Economia trasparente e sostenibile? Tanta teoria e poca pratica, tanti sforzi e pochi risultati. Nel mondo l’attività delle industrie estrattive operanti nei settori di gas, minerali e idrocarburi è ancora avvolta dal mistero. L’iniziativa per la trasparenza delle industrie estrattive (Eiti), avviata nel 2003 su iniziativa delle parti interessate, a oltre dieci anni di distanza ha prodotto risultati “scostanti e parziali”. E’ il giudizio del Servizio ricerca del Parlamento europeo in uno studio sullo stato di attuazione dell’iniziativa Eiti. Nata con l’idea di creare una piattaforma globale che unisse governi, imprese e parti interessate al fine di produrre regole di trasparenza uguali per tutti, l’iniziativa non ha prodotto i risultati sperati. Dopo undici anni “restano ancora lacune considerevoli perché l’Eiti possa essere un sistema standard globale”. Un fallimento. Anche perché a ben vedere chi doveva sostenere l’iniziativa non l’ha fatto. Allo stato attuale, tra le principali economie, solo l’Ue ha regole di trasparenza per le industrie estrattive. La direttiva “Trasparenza e rendicontazione” adottata nel giugno del 2013 ha come obiettivi proprio quelli di rendere pubbliche attività economiche delle aziende e le loro attività. Inoltre la Commissione europea ha versato 10,6 milioni di euro nello speciale di assistenza tecnica per quei paesi impegnati a rispettare i criteri Eiti.

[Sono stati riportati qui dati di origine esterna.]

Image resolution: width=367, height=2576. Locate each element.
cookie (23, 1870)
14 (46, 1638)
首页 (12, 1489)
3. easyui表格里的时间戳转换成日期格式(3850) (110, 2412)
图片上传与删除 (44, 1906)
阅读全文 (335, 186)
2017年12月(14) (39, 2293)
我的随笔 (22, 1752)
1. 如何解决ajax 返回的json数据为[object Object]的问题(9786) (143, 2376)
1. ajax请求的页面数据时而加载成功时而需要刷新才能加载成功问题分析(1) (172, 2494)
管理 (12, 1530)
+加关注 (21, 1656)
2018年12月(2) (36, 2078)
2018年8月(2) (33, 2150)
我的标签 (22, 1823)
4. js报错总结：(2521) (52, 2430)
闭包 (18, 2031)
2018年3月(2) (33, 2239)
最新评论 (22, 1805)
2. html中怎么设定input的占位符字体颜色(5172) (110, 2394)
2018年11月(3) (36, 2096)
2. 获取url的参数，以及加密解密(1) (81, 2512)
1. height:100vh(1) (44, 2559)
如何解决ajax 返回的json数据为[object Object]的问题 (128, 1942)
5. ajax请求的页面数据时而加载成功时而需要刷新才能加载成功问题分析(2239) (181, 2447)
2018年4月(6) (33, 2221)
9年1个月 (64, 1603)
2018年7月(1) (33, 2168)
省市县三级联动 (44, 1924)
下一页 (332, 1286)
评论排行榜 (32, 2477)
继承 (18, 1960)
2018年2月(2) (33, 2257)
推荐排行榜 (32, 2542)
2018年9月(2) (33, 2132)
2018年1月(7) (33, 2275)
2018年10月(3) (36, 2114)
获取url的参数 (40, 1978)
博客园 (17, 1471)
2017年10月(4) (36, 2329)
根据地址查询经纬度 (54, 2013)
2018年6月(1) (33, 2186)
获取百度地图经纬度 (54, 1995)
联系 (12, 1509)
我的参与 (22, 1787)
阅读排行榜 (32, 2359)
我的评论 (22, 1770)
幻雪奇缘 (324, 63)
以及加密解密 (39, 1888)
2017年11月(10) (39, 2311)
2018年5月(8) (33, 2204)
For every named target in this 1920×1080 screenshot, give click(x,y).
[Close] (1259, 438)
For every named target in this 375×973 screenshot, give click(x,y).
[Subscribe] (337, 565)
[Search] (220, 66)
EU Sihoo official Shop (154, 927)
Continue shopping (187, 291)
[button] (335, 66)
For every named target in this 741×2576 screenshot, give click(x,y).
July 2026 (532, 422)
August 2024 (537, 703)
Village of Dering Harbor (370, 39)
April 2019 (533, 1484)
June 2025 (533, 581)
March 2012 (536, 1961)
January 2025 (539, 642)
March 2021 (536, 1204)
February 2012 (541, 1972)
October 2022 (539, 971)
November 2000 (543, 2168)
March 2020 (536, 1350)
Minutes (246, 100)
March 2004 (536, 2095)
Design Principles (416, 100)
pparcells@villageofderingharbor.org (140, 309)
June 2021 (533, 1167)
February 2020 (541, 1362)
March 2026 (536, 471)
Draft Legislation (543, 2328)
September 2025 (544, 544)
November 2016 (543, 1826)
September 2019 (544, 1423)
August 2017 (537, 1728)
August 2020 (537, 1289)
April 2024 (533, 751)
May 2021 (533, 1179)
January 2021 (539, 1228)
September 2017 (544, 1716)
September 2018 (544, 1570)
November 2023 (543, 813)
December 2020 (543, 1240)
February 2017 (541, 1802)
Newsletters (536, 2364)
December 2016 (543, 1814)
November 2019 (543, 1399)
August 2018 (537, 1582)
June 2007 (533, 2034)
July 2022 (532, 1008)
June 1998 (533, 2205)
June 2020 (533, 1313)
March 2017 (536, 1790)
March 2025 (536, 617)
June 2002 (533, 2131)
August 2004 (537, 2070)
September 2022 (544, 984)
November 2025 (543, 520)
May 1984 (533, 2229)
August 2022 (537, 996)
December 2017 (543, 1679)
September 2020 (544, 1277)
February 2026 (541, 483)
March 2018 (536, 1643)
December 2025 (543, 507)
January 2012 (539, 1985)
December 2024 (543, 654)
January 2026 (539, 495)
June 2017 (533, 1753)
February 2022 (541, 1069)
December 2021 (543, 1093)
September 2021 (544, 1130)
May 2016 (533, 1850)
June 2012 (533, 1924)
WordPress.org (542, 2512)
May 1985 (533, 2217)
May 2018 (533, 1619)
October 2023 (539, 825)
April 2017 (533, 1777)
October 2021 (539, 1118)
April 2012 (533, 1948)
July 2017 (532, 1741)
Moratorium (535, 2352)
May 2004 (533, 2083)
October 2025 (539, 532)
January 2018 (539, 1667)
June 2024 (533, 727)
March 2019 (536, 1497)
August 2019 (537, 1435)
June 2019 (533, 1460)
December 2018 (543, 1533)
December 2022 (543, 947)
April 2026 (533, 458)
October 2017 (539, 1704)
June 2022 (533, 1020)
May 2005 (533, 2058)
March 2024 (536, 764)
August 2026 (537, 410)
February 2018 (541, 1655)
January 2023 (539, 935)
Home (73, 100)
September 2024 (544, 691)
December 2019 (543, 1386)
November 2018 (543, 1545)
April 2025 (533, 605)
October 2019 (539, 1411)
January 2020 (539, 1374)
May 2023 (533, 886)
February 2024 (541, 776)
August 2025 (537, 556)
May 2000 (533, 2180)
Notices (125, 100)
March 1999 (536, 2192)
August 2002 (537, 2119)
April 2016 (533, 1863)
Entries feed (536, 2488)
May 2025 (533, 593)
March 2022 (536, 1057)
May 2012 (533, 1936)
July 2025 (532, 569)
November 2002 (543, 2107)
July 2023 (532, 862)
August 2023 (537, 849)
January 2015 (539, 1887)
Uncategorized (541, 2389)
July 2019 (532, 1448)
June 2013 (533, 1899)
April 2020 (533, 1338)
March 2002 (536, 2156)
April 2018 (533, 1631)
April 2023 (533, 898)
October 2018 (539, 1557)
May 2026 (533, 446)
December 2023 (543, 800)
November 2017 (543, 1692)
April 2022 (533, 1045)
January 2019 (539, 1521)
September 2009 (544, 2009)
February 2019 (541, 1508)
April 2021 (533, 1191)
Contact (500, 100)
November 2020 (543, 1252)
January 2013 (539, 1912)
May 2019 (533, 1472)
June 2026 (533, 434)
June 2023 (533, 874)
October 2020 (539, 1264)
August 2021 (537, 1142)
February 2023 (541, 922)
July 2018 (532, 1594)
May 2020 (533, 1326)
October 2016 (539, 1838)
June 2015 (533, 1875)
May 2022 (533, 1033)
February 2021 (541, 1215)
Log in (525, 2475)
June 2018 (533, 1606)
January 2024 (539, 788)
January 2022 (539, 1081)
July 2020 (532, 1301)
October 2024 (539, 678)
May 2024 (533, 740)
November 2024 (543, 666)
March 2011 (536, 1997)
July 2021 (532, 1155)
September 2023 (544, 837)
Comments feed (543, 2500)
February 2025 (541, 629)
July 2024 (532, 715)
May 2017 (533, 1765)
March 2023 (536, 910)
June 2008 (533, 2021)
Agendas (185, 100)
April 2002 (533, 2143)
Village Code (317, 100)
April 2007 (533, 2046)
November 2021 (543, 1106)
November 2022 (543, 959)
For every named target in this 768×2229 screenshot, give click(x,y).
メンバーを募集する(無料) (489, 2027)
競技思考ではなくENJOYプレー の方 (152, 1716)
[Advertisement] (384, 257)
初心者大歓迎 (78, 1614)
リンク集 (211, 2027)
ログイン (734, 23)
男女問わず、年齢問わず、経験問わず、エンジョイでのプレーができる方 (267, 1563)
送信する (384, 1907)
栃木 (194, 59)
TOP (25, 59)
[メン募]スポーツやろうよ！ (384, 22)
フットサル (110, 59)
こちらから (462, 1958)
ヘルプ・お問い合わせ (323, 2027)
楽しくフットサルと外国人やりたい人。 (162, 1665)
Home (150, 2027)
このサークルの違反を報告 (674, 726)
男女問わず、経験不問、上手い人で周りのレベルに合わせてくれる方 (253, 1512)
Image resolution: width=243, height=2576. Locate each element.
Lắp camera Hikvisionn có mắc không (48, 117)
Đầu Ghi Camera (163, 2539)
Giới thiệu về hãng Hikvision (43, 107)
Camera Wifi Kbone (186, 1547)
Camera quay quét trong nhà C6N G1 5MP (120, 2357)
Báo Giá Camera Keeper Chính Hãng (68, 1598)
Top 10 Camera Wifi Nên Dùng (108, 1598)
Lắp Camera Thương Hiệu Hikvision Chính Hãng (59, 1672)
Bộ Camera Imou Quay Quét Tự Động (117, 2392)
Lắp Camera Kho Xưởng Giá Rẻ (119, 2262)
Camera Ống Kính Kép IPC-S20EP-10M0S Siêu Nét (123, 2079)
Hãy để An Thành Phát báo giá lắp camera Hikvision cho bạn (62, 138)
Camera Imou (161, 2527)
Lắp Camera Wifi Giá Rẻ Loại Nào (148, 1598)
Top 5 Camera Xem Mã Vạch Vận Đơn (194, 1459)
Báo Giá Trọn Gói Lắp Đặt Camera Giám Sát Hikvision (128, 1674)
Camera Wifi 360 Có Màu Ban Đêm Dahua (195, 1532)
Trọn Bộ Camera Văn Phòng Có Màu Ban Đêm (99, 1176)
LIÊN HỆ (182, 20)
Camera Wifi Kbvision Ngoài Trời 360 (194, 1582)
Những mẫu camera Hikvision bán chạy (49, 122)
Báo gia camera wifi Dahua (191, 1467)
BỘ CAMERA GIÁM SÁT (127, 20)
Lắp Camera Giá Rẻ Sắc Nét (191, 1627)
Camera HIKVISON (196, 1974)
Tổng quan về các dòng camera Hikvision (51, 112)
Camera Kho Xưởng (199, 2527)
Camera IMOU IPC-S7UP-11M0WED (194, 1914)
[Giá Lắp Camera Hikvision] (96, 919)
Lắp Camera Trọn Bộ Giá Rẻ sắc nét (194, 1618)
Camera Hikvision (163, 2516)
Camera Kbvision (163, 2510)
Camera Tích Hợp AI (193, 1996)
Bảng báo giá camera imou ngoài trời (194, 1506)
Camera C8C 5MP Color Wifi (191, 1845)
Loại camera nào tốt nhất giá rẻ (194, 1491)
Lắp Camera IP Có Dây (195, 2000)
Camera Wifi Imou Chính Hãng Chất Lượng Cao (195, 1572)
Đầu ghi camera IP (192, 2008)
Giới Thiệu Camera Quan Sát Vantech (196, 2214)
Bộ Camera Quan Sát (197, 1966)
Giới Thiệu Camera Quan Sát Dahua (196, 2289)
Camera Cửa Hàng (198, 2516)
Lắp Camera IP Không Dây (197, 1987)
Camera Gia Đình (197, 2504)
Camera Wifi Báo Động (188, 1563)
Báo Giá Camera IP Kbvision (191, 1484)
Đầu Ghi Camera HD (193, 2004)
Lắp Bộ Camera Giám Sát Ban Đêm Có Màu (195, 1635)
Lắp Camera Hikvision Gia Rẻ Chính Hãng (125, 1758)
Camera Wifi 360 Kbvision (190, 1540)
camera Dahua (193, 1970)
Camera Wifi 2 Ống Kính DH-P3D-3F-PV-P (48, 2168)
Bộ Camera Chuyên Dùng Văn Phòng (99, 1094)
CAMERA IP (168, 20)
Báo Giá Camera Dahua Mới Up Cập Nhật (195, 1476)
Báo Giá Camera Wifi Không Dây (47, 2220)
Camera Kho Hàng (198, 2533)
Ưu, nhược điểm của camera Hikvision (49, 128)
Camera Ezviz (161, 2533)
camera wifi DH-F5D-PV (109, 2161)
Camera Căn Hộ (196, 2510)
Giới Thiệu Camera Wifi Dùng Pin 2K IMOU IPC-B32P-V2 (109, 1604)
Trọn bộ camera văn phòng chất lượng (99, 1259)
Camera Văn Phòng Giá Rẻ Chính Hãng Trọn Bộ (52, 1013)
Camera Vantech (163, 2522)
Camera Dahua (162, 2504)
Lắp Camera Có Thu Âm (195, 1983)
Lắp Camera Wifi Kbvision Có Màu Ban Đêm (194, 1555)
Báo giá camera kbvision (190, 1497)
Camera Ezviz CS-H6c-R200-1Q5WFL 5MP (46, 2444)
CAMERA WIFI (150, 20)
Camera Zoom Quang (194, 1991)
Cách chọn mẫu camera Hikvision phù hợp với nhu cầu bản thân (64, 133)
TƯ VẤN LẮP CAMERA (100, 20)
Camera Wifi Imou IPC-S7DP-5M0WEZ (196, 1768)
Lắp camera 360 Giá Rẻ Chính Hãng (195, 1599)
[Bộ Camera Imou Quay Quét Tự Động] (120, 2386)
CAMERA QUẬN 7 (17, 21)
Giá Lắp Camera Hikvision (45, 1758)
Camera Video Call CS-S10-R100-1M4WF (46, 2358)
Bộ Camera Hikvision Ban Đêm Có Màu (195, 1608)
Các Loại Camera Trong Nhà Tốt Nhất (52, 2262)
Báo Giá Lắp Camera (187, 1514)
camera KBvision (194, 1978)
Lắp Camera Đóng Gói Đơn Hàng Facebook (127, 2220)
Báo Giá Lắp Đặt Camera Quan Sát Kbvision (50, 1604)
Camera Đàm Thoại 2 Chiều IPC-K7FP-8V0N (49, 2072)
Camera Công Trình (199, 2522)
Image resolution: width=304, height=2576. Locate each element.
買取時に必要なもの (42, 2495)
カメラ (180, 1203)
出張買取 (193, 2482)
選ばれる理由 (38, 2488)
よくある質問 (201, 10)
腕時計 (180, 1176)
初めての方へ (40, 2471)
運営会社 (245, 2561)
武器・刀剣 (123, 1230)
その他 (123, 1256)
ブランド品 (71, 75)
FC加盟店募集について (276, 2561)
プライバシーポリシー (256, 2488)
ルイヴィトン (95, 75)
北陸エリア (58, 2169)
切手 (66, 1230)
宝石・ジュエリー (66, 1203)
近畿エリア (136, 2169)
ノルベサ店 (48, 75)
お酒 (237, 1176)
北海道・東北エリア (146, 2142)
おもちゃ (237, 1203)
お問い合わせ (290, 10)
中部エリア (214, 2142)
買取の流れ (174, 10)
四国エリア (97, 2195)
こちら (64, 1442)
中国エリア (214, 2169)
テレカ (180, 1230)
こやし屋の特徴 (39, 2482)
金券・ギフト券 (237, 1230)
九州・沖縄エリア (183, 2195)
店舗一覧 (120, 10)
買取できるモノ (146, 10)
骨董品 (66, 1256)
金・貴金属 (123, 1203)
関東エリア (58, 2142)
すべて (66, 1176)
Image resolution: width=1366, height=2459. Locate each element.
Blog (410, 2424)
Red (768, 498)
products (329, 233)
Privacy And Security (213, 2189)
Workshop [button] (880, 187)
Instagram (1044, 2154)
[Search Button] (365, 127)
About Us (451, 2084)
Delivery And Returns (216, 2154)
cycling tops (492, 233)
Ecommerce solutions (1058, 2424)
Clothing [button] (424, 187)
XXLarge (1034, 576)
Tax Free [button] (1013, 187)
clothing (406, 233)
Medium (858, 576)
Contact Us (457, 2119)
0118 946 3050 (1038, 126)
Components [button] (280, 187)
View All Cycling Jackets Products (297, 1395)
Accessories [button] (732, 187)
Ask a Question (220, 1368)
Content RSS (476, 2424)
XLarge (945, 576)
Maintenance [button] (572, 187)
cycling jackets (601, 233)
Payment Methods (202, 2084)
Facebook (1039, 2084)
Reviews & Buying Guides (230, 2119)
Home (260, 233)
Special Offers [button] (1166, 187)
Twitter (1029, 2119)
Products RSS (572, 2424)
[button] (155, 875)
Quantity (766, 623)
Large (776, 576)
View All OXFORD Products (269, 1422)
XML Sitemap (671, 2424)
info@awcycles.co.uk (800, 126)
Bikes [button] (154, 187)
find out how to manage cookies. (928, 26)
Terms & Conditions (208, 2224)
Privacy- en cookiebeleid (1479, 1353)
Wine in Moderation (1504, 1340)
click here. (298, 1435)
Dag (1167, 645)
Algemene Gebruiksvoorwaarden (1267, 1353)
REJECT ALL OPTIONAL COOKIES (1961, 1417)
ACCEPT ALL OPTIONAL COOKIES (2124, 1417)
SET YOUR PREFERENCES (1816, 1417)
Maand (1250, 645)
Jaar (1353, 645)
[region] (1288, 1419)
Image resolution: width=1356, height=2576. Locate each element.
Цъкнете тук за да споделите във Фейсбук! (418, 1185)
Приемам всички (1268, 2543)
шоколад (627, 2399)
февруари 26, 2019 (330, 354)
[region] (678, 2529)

Sul fronte extra-europeo nessun movimento. L’iniziativa per la trasparenza delle industrie estrattive è stata concepita per i paesi in via di sviluppo, così da garantire uno sviluppo sostenibile, ma sul fronte delle economie emergenti la ricezione e la partecipazione è stata pressoché nulla. I paesi Brics (Brasile, Russia, India, Cina, Sudafrica) non hanno mai aderito. Il servizio ricerca del Parlamento europeo rileva che il governo brasiliano “non sta sostenendo” le iniziative Eiti nonostante la principale compagnia di settore, Petrobras, abbia sostenuto la necessità dell’Eiti. Nemmeno la Cina ha mai sposato l’iniziativa, per timore che l’Eiti possa rivelarsi uno strumento dell’Occidente per frenare la presenza cinese in Africa. Quanto alla Russia, a prescindere dalle tensioni degli ultimi mesi, il paese “tende a confrontare i propri standard con quelli di paesi quali Cina, Arabia Saudita e Qatar più che con gli standard europei”. L’India risulta diffidente, vero è che “in generale c’è una forte dipendenza dalle politiche nazionali dalla legislazione locale” e questo porta a ritenere che “l’India non sosterrà una propria appartenenza all’Eiti”. Il Sudafrica ha invece altri problemi: il paese è ancora alle prese con la redistribuzione di ricchezze, cariche e poteri tra la popolazione, ancora segnata da decenni di politiche di apartheid. L’assenza di un esempio degli Stati Uniti complica ulteriormente le cose: il gigante nordamericano a oggi risulta ancora paese con status di “candidato” alla partecipazione all’iniziativa per la trasparenza delle industrie estrattive.
Dopo un decennio c’è ancora praticamente tutto da fare. Il Servizio ricerca del Parlamento europeo evidenzia come oggi siano 27 i paesi emergenti ad aver risposto in modo soddisfacente all’iniziativa per la trasparenza delle industrie estrattive. Sono per lo più paesi africani (Burkina Faso, Camerun, Costa d’Avorio, Ghana, Liberia, Mali, Mauritania, Mozambico, Nigeria, Sierra Leone, Tanzania, Zambia), anche se spiccano i tre paesi asiatici confinanti con la Russia (Azerbaijan, Kazakistan e Mongolia). Ma l’assenza delle economie di peso è un buco difficilmente colmabile da questi 27 virtuosi e dall’Ue.